### To do
Recast every line of the records below as a Markdown table with two columns, Row and Line. Give each line its own numbered row and leave out blank lines.

[Records for finding displayed items]
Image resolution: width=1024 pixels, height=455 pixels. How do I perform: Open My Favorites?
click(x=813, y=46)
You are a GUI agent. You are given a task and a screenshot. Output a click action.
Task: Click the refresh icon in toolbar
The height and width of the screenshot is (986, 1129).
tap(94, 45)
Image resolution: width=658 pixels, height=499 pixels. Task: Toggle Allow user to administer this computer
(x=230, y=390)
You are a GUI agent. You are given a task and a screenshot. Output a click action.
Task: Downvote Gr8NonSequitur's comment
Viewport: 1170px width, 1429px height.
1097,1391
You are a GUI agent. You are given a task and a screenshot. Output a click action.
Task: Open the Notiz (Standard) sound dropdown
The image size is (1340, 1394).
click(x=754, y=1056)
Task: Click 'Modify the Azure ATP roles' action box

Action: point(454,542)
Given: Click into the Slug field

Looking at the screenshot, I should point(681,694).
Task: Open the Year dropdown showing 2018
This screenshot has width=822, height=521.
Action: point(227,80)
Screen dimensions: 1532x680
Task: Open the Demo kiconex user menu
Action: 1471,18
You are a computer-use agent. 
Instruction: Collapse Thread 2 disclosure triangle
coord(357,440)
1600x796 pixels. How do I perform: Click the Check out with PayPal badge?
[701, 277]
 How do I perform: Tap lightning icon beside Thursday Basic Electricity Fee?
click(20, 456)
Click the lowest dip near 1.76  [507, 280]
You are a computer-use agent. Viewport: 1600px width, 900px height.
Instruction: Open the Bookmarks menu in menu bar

### Reply to the task
| Row | Line |
|---|---|
| 1 | Image resolution: width=1024 pixels, height=455 pixels. How do I perform: Open My Favorites? |
| 2 | click(x=813, y=46) |
| 3 | You are a GUI agent. You are given a task and a screenshot. Output a click action. |
| 4 | Task: Click the refresh icon in toolbar |
| 5 | The height and width of the screenshot is (986, 1129). |
| 6 | tap(94, 45) |
| 7 | Image resolution: width=658 pixels, height=499 pixels. Task: Toggle Allow user to administer this computer |
| 8 | (x=230, y=390) |
| 9 | You are a GUI agent. You are given a task and a screenshot. Output a click action. |
| 10 | Task: Downvote Gr8NonSequitur's comment |
| 11 | Viewport: 1170px width, 1429px height. |
| 12 | 1097,1391 |
| 13 | You are a GUI agent. You are given a task and a screenshot. Output a click action. |
| 14 | Task: Open the Notiz (Standard) sound dropdown |
| 15 | The image size is (1340, 1394). |
| 16 | click(x=754, y=1056) |
| 17 | Task: Click 'Modify the Azure ATP roles' action box |
| 18 | Action: point(454,542) |
| 19 | Given: Click into the Slug field |
| 20 | Looking at the screenshot, I should point(681,694). |
| 21 | Task: Open the Year dropdown showing 2018 |
| 22 | This screenshot has width=822, height=521. |
| 23 | Action: point(227,80) |
| 24 | Screen dimensions: 1532x680 |
| 25 | Task: Open the Demo kiconex user menu |
| 26 | Action: 1471,18 |
| 27 | You are a computer-use agent.  |
| 28 | Instruction: Collapse Thread 2 disclosure triangle |
| 29 | coord(357,440) |
| 30 | 1600x796 pixels. How do I perform: Click the Check out with PayPal badge? |
| 31 | [701, 277] |
| 32 |  How do I perform: Tap lightning icon beside Thursday Basic Electricity Fee? |
| 33 | click(20, 456) |
| 34 | Click the lowest dip near 1.76  [507, 280] |
| 35 | You are a computer-use agent. Viewport: 1600px width, 900px height. |
| 36 | Instruction: Open the Bookmarks menu in menu bar |